Your instructions:
In the records below, find every line with the word "agent" and copy it.

Dataset entries:
---

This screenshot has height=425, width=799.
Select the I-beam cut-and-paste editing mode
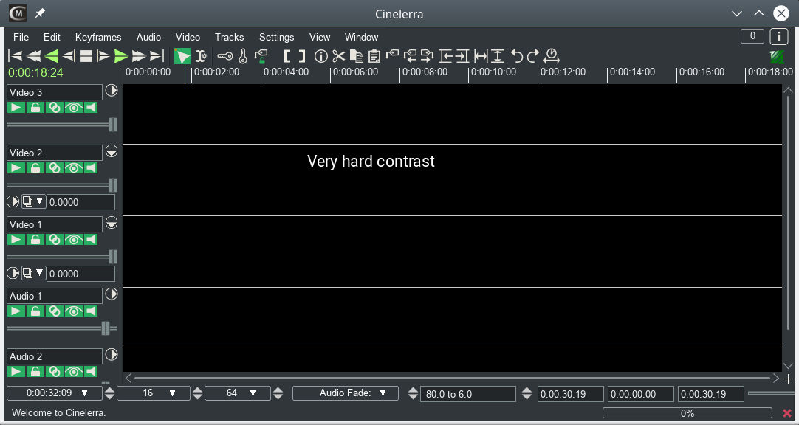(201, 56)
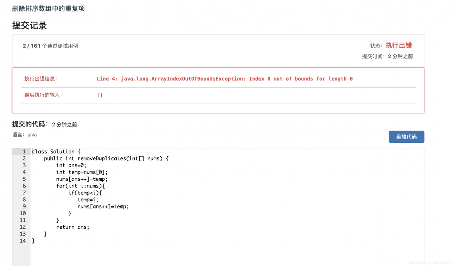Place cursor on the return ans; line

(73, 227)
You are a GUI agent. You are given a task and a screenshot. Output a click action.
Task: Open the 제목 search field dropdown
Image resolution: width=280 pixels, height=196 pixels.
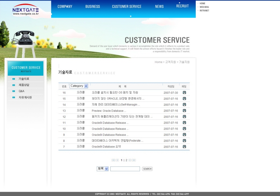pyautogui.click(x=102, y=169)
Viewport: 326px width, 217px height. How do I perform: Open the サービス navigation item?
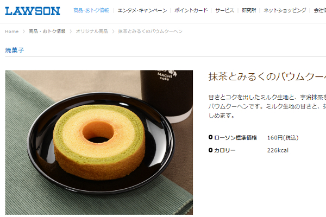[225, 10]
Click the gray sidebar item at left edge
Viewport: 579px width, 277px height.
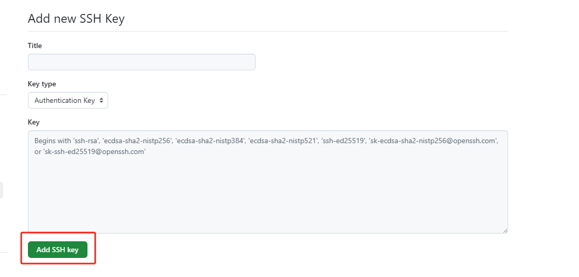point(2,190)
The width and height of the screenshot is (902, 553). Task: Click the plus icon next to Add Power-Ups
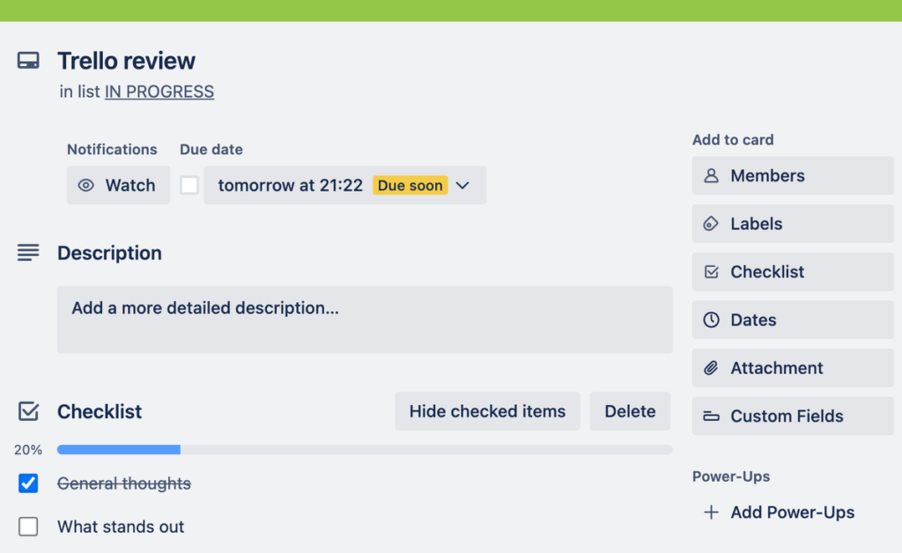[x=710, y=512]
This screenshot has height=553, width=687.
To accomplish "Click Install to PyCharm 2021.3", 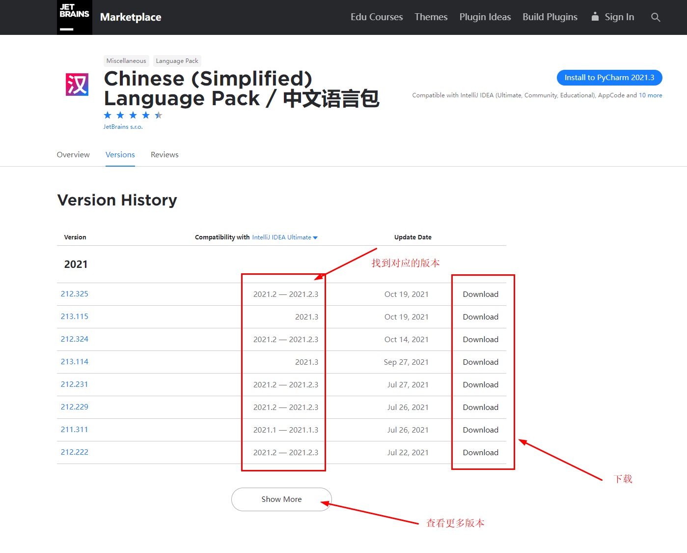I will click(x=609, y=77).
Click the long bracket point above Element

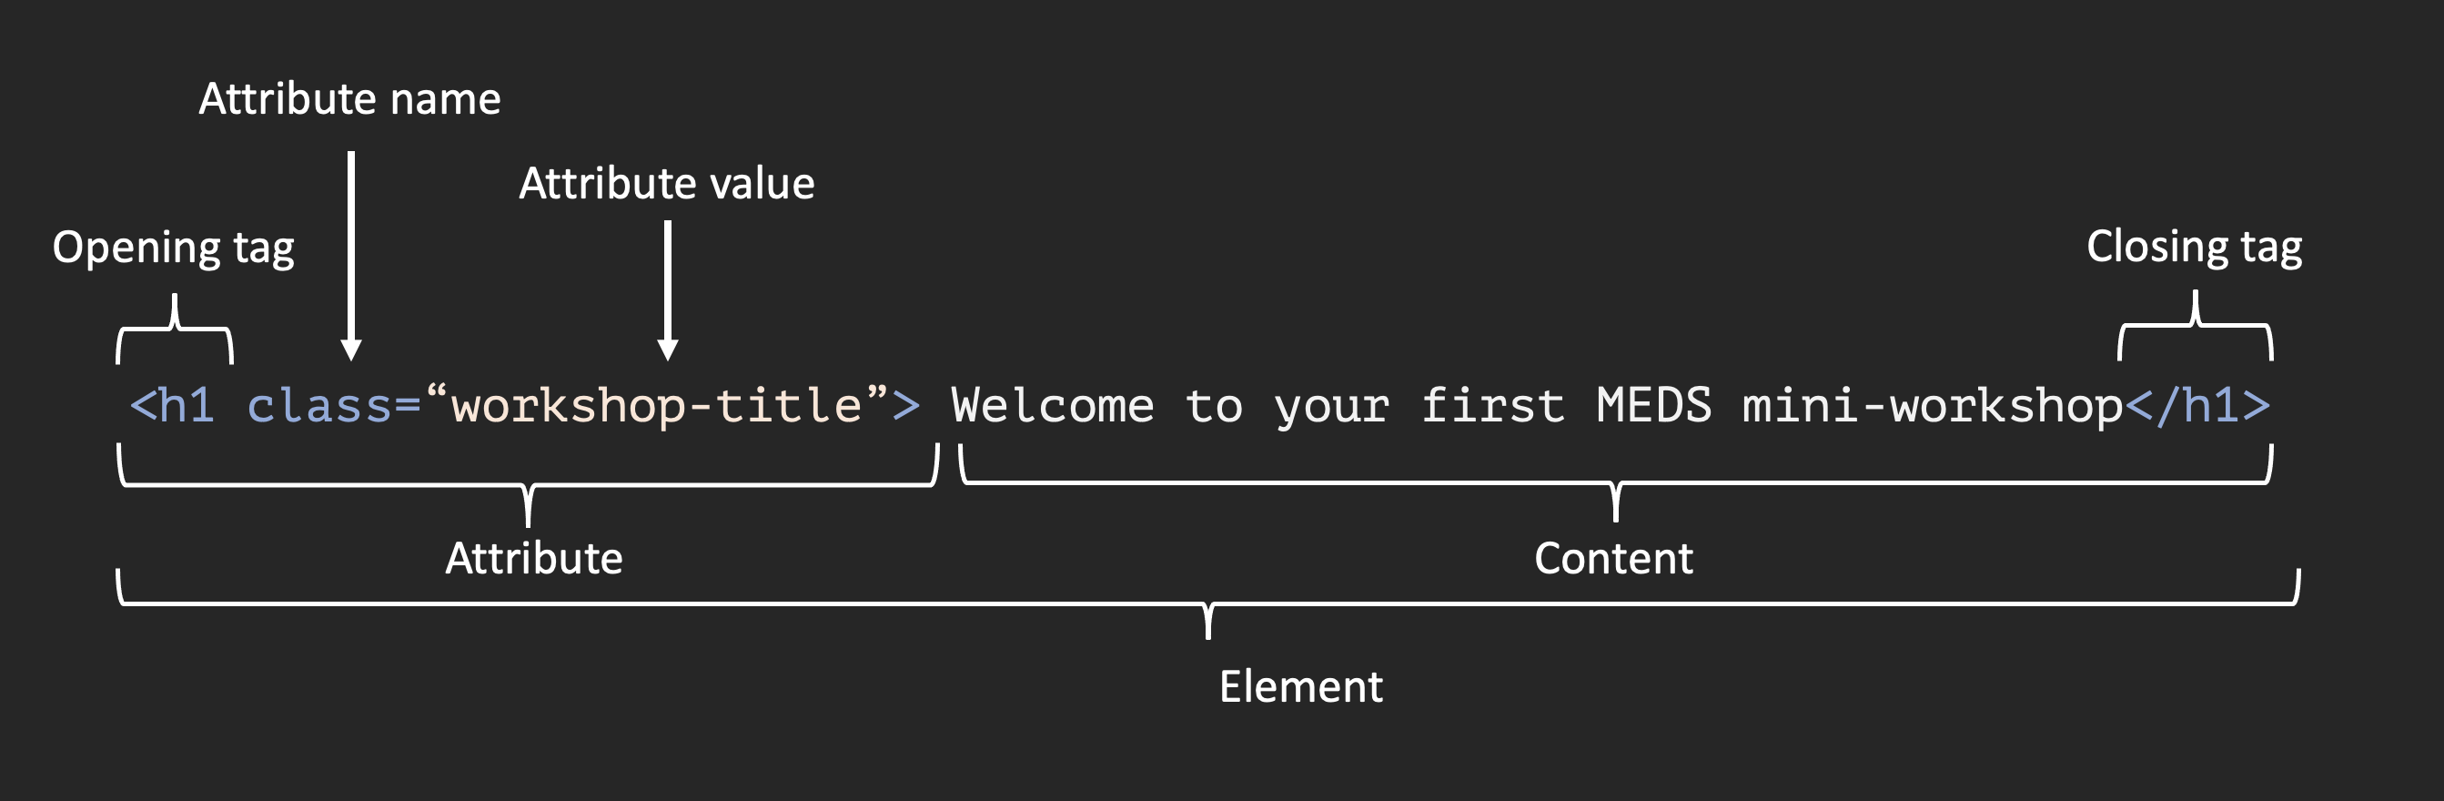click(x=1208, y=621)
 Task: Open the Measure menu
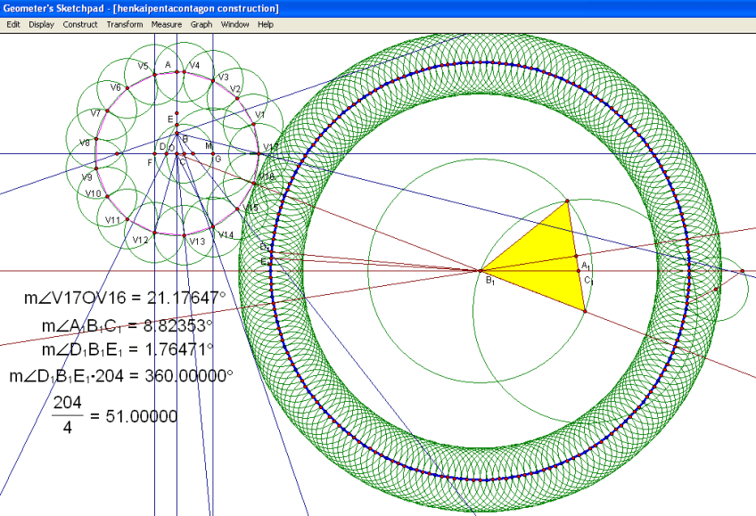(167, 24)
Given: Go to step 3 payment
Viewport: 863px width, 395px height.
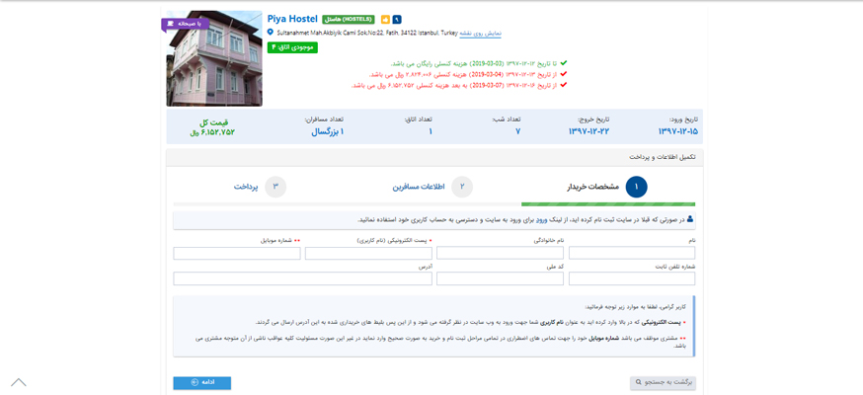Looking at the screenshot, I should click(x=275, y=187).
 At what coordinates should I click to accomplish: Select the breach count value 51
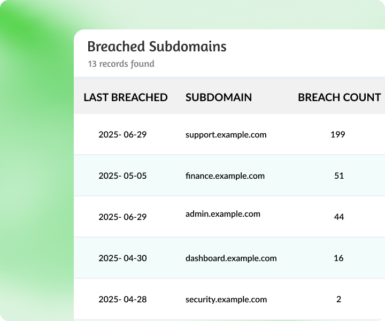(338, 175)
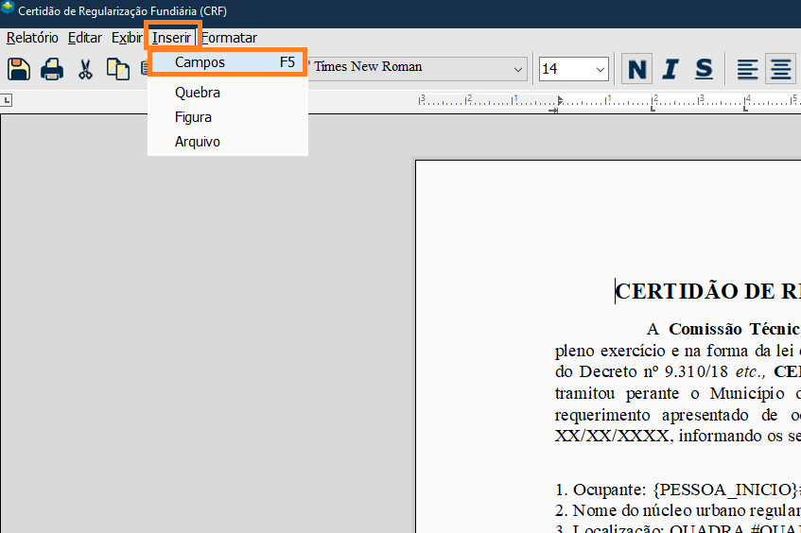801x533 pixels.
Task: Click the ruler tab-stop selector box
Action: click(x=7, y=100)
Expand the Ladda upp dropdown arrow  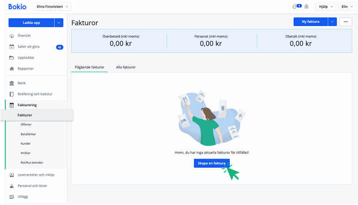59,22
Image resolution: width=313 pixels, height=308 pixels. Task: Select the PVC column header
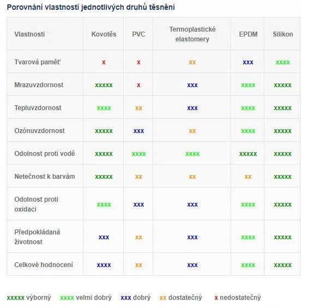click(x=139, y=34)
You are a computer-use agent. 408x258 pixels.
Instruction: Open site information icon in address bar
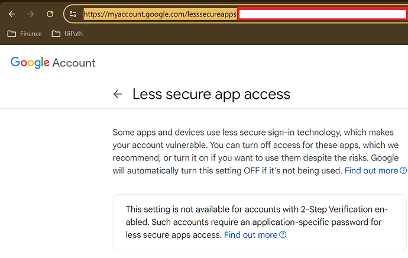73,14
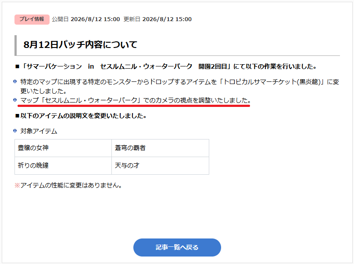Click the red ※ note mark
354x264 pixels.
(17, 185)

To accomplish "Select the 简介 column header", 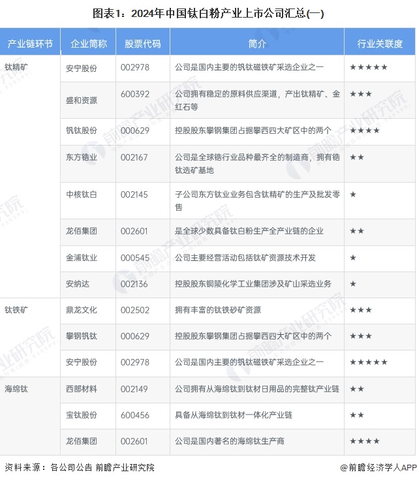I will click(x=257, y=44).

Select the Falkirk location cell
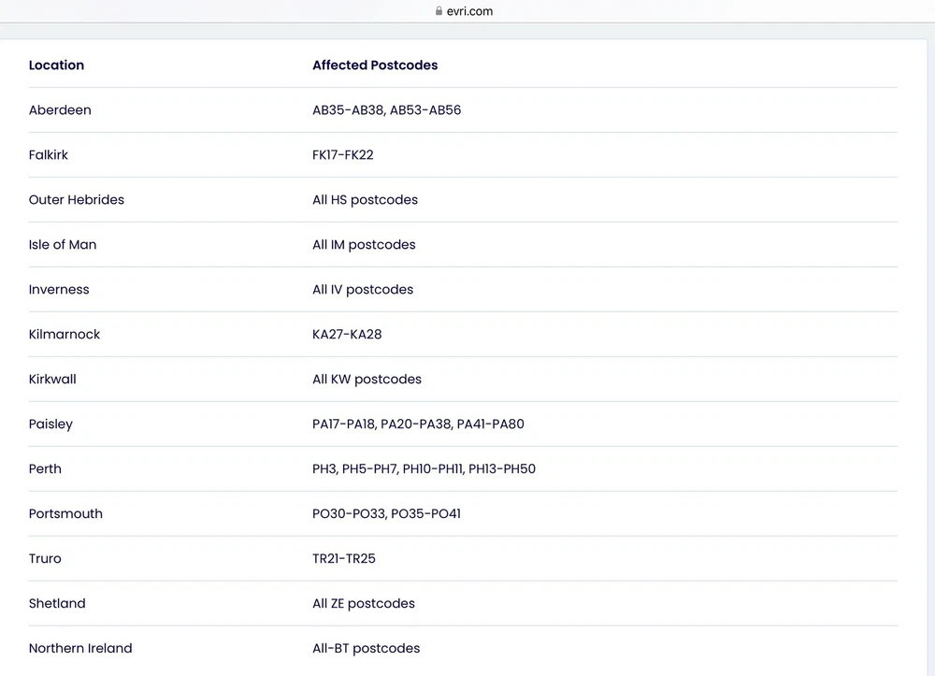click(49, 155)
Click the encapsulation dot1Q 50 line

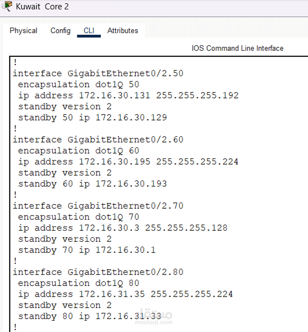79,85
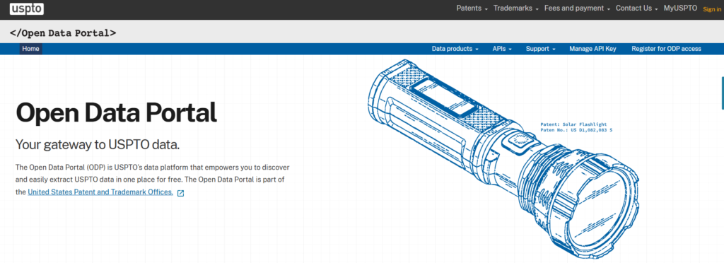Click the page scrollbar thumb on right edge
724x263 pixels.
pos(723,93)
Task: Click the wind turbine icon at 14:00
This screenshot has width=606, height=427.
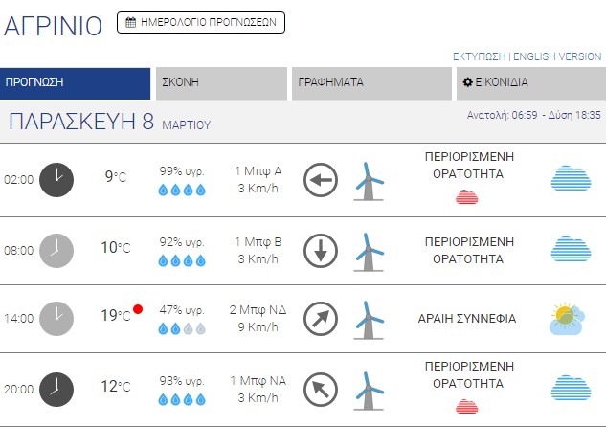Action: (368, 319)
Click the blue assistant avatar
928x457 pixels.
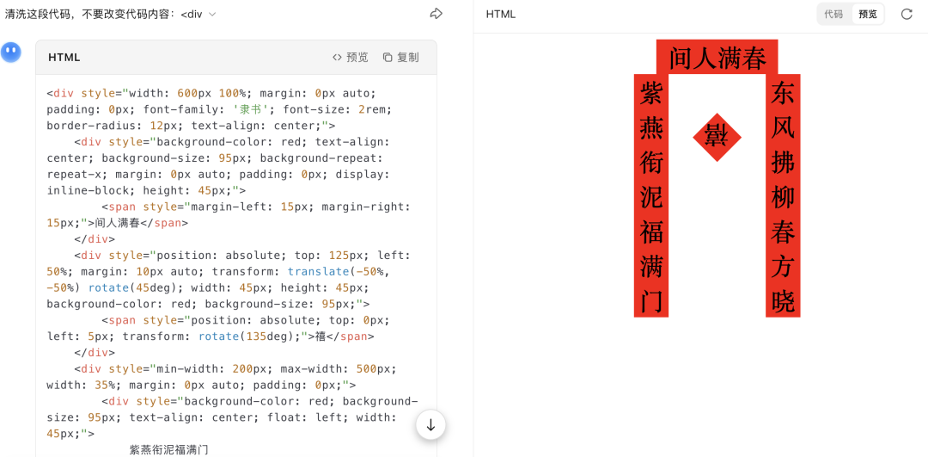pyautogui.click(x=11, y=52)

---

Response for this exercise:
You are a GUI agent. You are given a task and a screenshot. Output a click action.
You are a computer-use agent. 408x258 pixels.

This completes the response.